One of the most common misconceptions about hiring a lawyer is that he or she will be solely responsible for making all of the decisions about your case both before and during any litigation.

It is true that your lawyer is legally and ethically obligated to provide the best possible legal advice and act in your best interest but provided you are making sound decisions based on the information he or she provides, your lawyer must also follow your instructions.

But what happens if you aren’t capable of telling your lawyer what to do? If you’re incapable of doing so because you’re under 18 years of age or disabled, the court will appoint someone called a litigation guardian to act on your behalf. In other words, this is someone who will effectively ‘step into your shoes’ to assess your best interests and instruct your lawyer accordingly.

To be selected as a litigation guardian, someone must:

  • be an adult;
  • demonstrate that he or she does not have any interest in the case that is opposed or potentially harmful to the interest of the person in need of his or her services;
  • be able to act fairly and competently;
  • consent to being a litigation guardian under applicable laws.

In some cases, relatives or other concerned parties will ask a lawyer to act as a litigation guardian. This is because a knowledgeable, experienced lawyer can act with a certain degree of objectivity and professionalism.

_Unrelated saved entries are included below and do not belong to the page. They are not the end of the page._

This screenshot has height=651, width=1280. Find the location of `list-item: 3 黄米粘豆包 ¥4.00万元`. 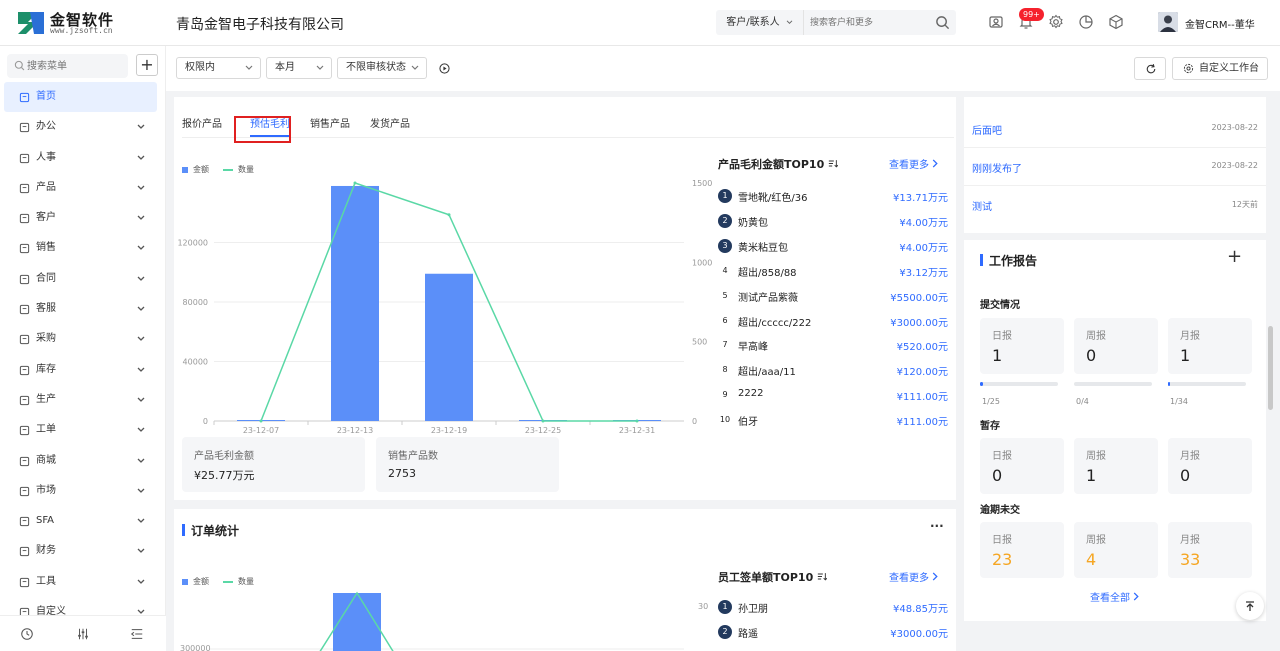

list-item: 3 黄米粘豆包 ¥4.00万元 is located at coordinates (833, 247). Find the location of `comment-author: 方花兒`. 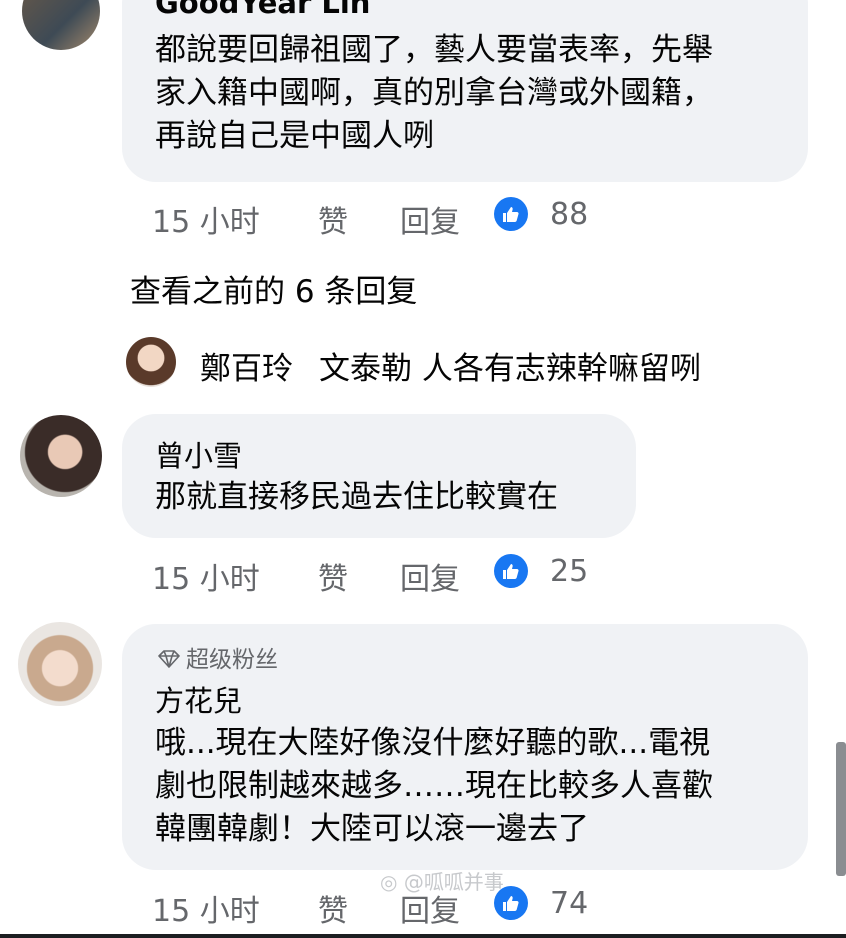

comment-author: 方花兒 is located at coordinates (198, 699).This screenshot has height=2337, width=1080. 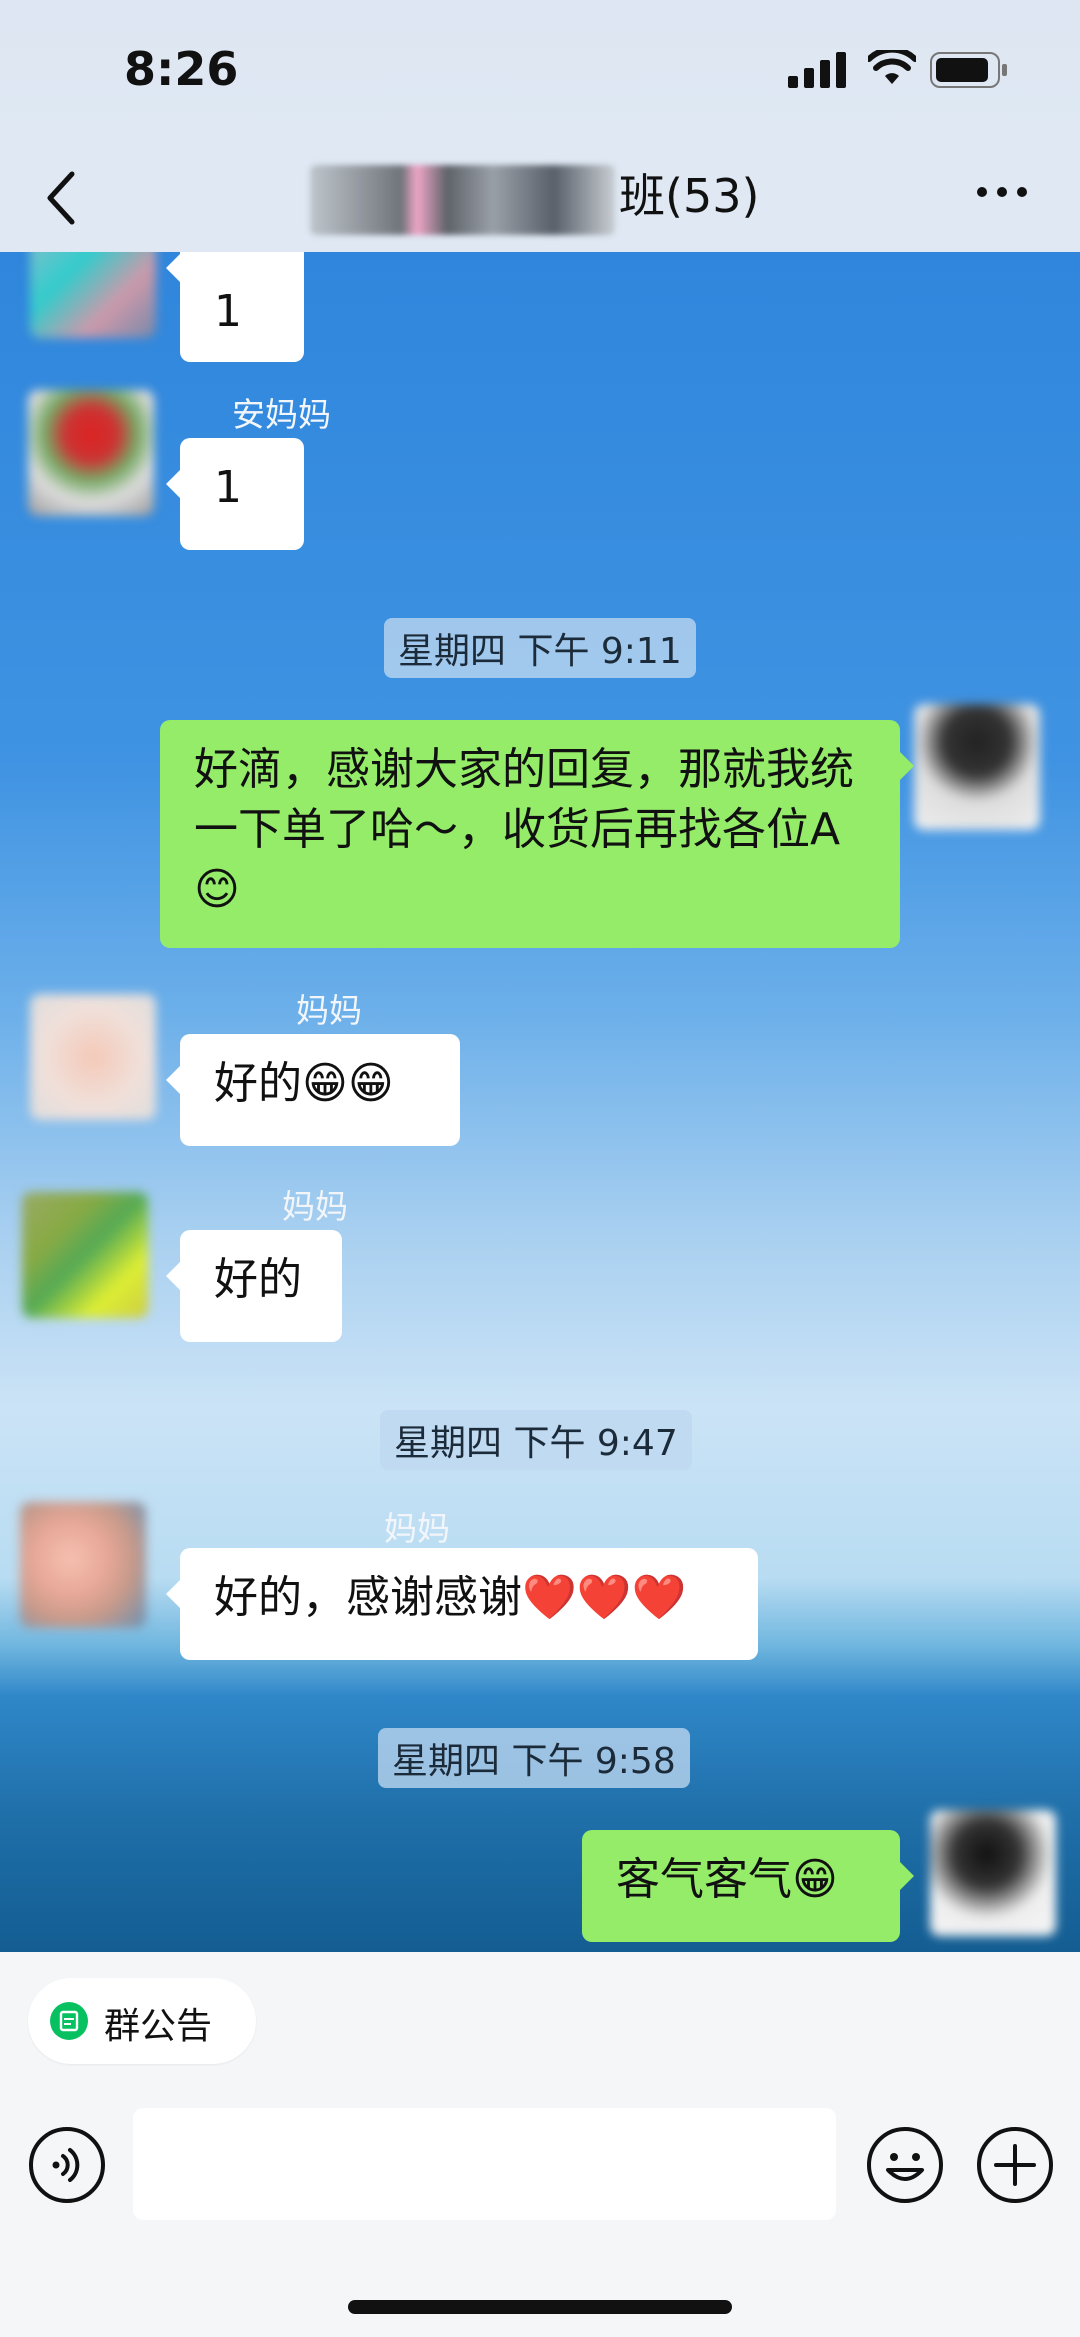 What do you see at coordinates (817, 70) in the screenshot?
I see `signal-icon` at bounding box center [817, 70].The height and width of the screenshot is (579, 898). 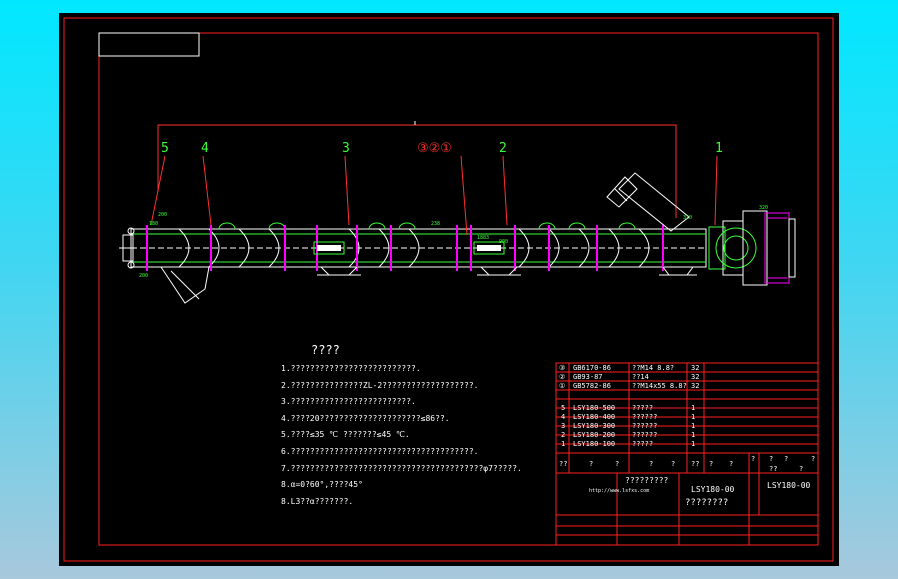 I want to click on bom-no: 2, so click(x=564, y=435).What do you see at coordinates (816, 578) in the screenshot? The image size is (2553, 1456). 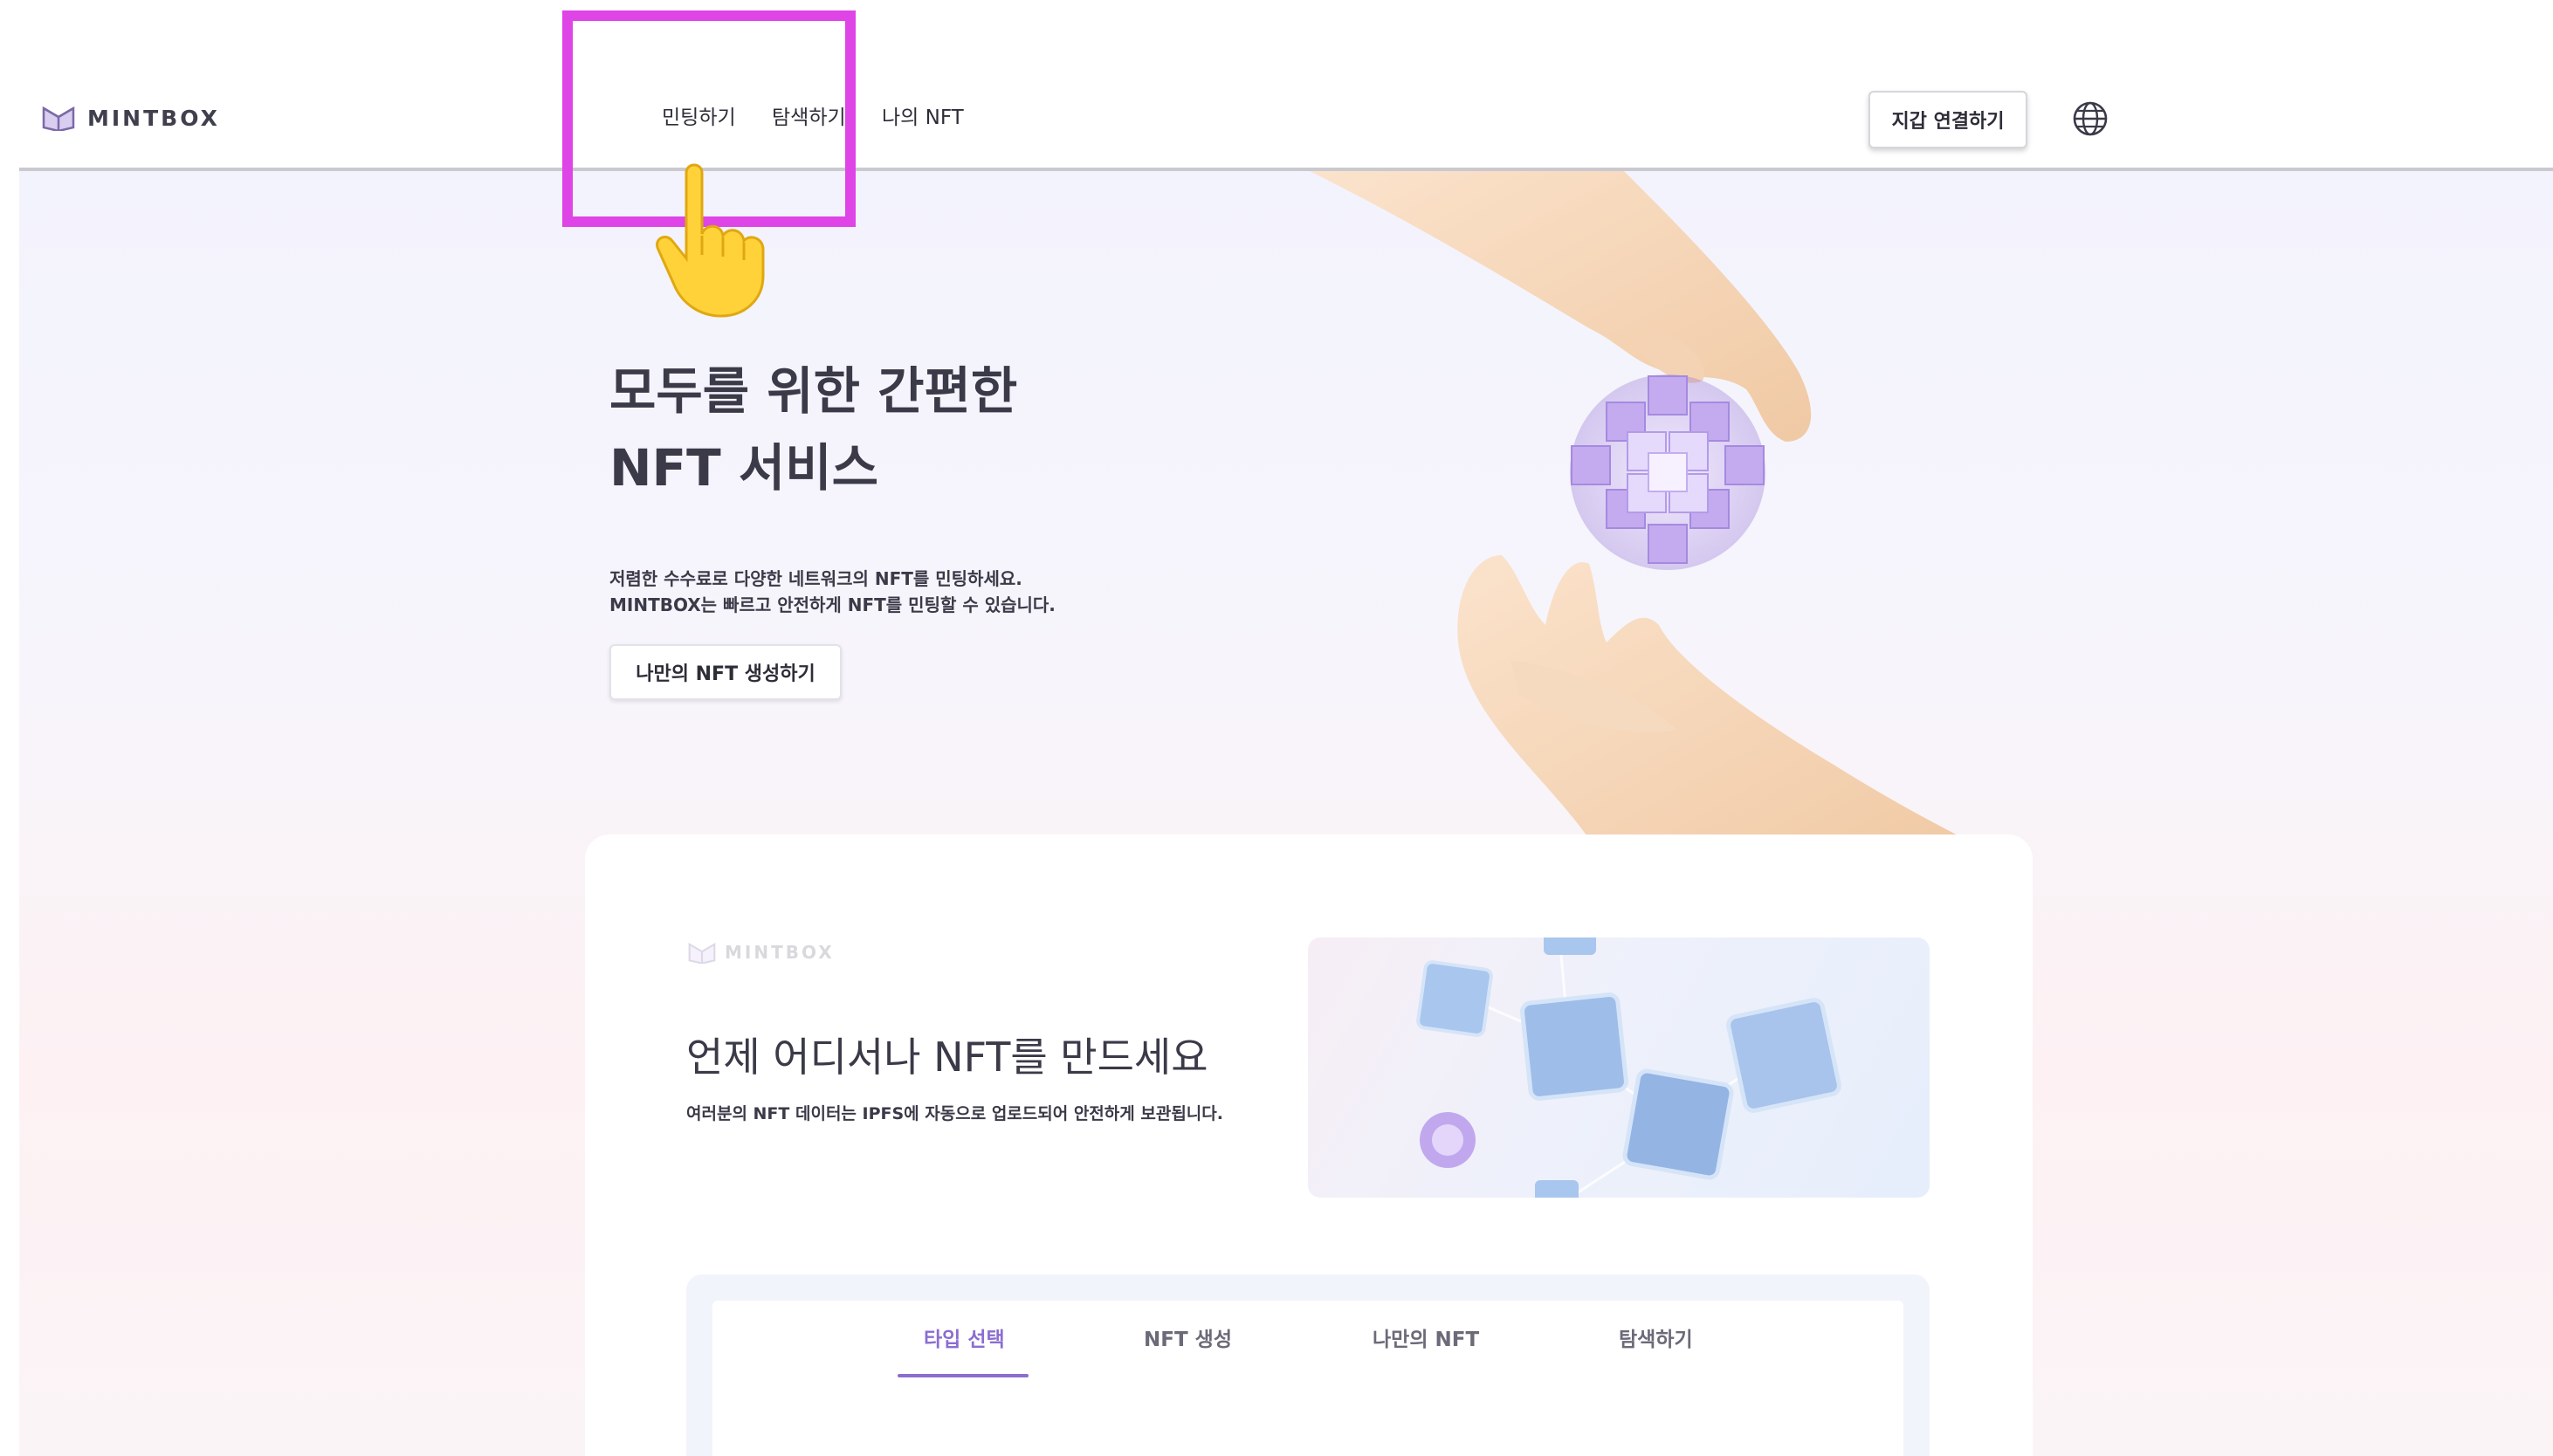 I see `hero-desc-line1: 저렴한 수수료로 다양한 네트워크의 NFT를 민팅하세요.` at bounding box center [816, 578].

More often than not, the litigation guardian is a relative, friend or caregiver.  Barring that,  the court may select someone who does not personally know the person requiring a litigation guardian. In either case, the person chosen to fill this role must become familiar with the person’s situation and issue instructions that reflect their charge’s best interests.

Litigation guardians are generally appointed in the following types of cases:

  • Personal injury;
  • a criminal compensation application;
  • various matters related to Wills;
  • family provision applications.

A litigation guardian must be selected to represent someone in any Federal Circuit Court matter in which that party is incapable of understanding the proceeding or its potential consequences; or is incapable of fulfilling his or her legal obligations. Applicable court rules dictate that a minor must have a litigation guardian unless the court orders otherwise.

In accordance with Family Law Rules, a litigation guardian in the Family Court is known as a ‘case guardian’. In any Family Court matter a person who is legally classified as a child or is otherwise incapable of instructing his or her attorney, and/or fulfilling his or her legal obligations, must have a case guardian in order to initiate, continue, respond to, or intervene in proceedings. The only exception to this rule is if the court finds that the child not only comprehends the nature and possible consequences of the case, but can also make certain decisions and meet his or her legal obligations.

There are several methods for appointment. Someone can simply apply to be appointed a litigation guardian or case  guardian. In certain circumstances, the court may ask the Attorney-General to nominate a litigation guardian or case guardian. The court may also make its own motion for appointment of a litigation guardian. It may also remove or replace a litigation guardian.

Once the appointment is finalised, the litigation or case guardian must advise all other relevant parties about it in writing.

A newly-selected litigation guardian or case guardian must also abide by applicable court rules. Furthermore, he or she must do everything ordinarily required of a party to the litigation. Finally, he or she may also do anything that the party to the litigation would ordinarily do for his or her own benefit.

As we have already noted, a litigation guardian must obtain proper legal advice. In this context, he or she must duly consider any proposals for resolution of the case, such as participation in alternative dispute resolution.

In accordance with a relevant court order, any costs incurred by the litigation guardian are paid by a party to the litigation or from the income or property of the person that he or she represents.